Chapitre 22 – La magie des ailes, des ouragans
Un mois et deux semaines après l’incident
Dans le cabinet douillet du docteur Cleffe, on trouvait beaucoup de petites babioles inutiles rapportées de voyages : un globe d’éventement de la région d’Ezzier à l’extrême est, des dents d’alkonost qu’on dénichait sur les terres gelées au sud de l’Océan des Âges, des bijoux enchantés par les elfes de la Forêt d’Antok à l’Ouest du continent… Tout ça s’empilait sur le bureau, l’ancienne cheminée et les vieux meubles qui constituaient cet univers restreint et foisonnant. Tac, assise sur la seule pièce du mobilier qui ne datait pas du siècle dernier, attendait en tapant du talon que le vieil ondin ait fini de rédiger la nouvelle ordonnance. Sa peau bleue sombre, ridée, laissait apparaître des vestiges de corail – ça arrivait à tous les ondins en fin de vie – et ses sourcils broussailleux avaient complètement blanchi.

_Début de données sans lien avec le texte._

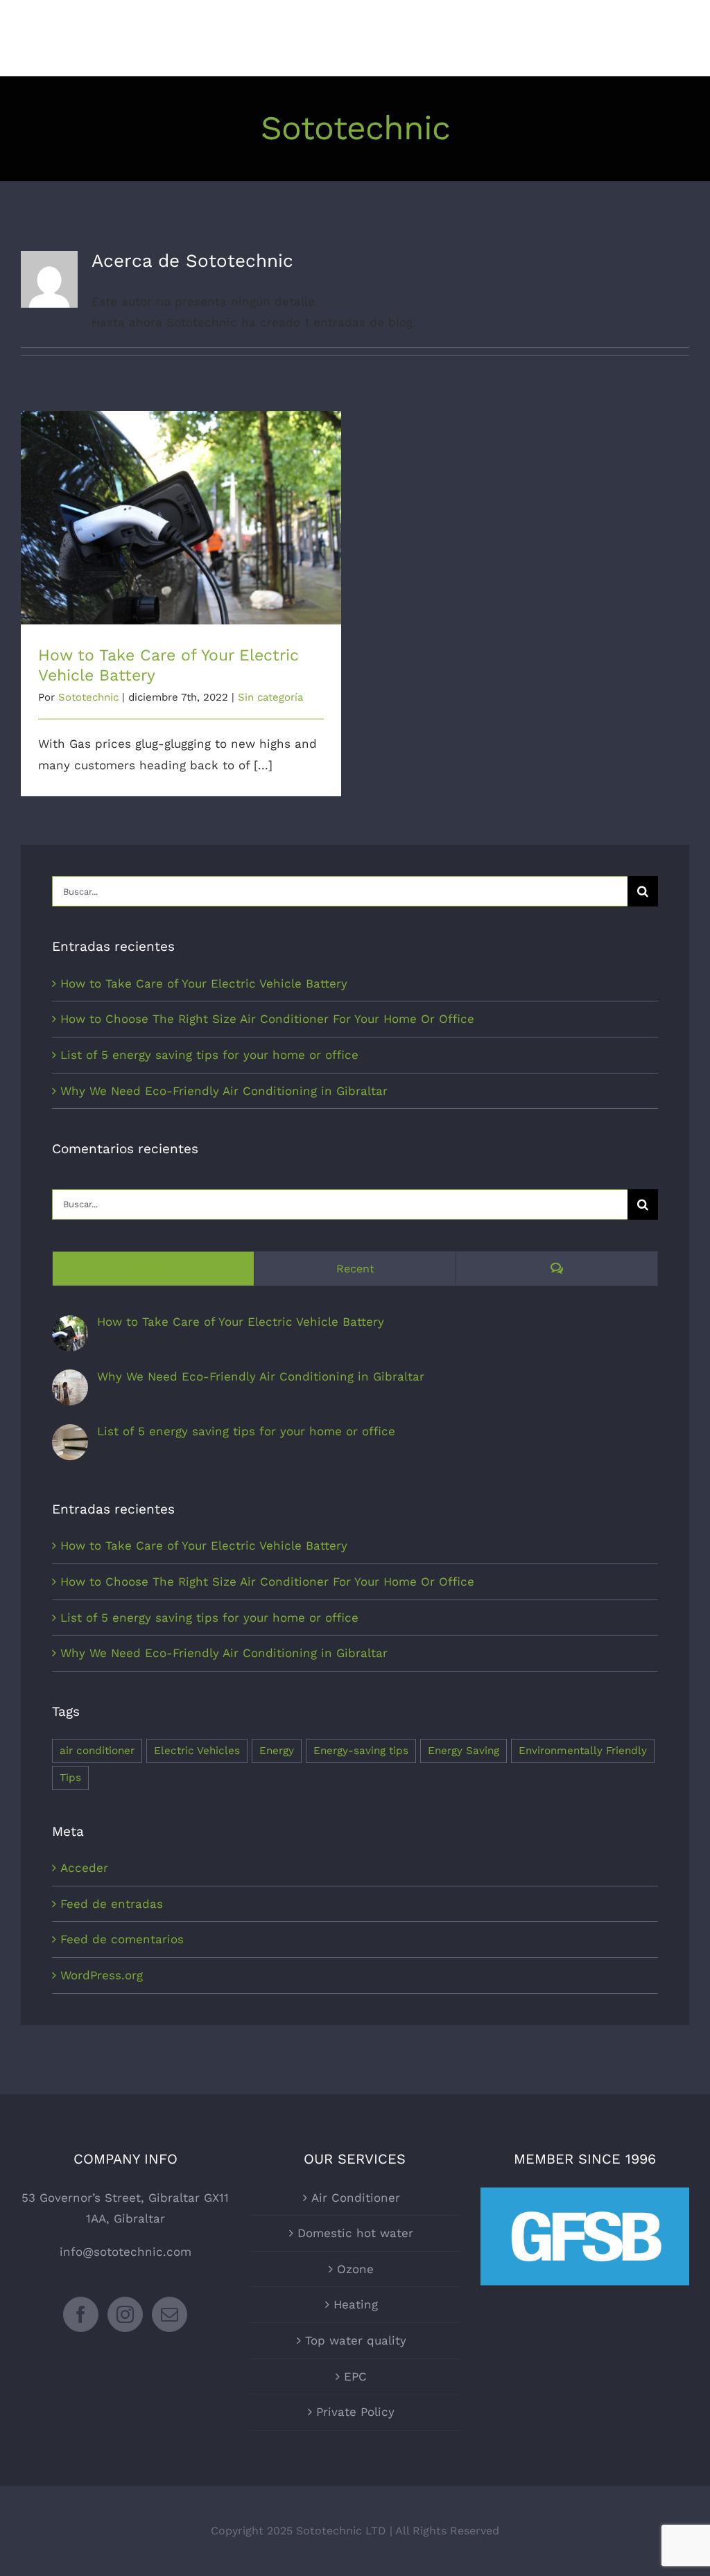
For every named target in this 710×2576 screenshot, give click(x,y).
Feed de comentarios (122, 1939)
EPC (355, 2376)
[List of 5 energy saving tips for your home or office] (70, 1435)
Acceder (84, 1868)
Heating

— Voilà ! s’exclama le médecin en frappant du stylo puis tendit le papier. Pour vos acouphènes… et avec ceci, vous en aurez encore pour une semaine.
— Merci… (Tac s’humecta les lèvres) C’est pas pratique.
— De faire une ordonnance à chaque fois que vous tombez à court ? Oui, mais je dois vous rappeler que ce traitement est coûteux à produire et dangereux ; on ne le donne pas à la légère.
— Comment ça ?
Elle s’en doutait bien, pour sûr, sauf qu’il s’agissait du seul moyen qu’avait le monde pharmacologique de contenir les Brisés, sinon ces derniers auraient tôt fait d’exploser en pleine rue et réduire en cendres une maison, voire un quartier. Le docteur rajusta ses manches en parlant :
— Les superstasis sont une drogue dure. Ils permettent à quiconque en prend d’améliorer momentanément la circulation du flux d’éthérim dans les os, sauf que l’éthérim est un élément proportionnellement volatile à sa concentration dans l’espace, et il fonctionne plus ou moins comme un gaz. Si vous le faites circuler plus vite, alors par effet venturi, chaque particule va se rapprocher des autres.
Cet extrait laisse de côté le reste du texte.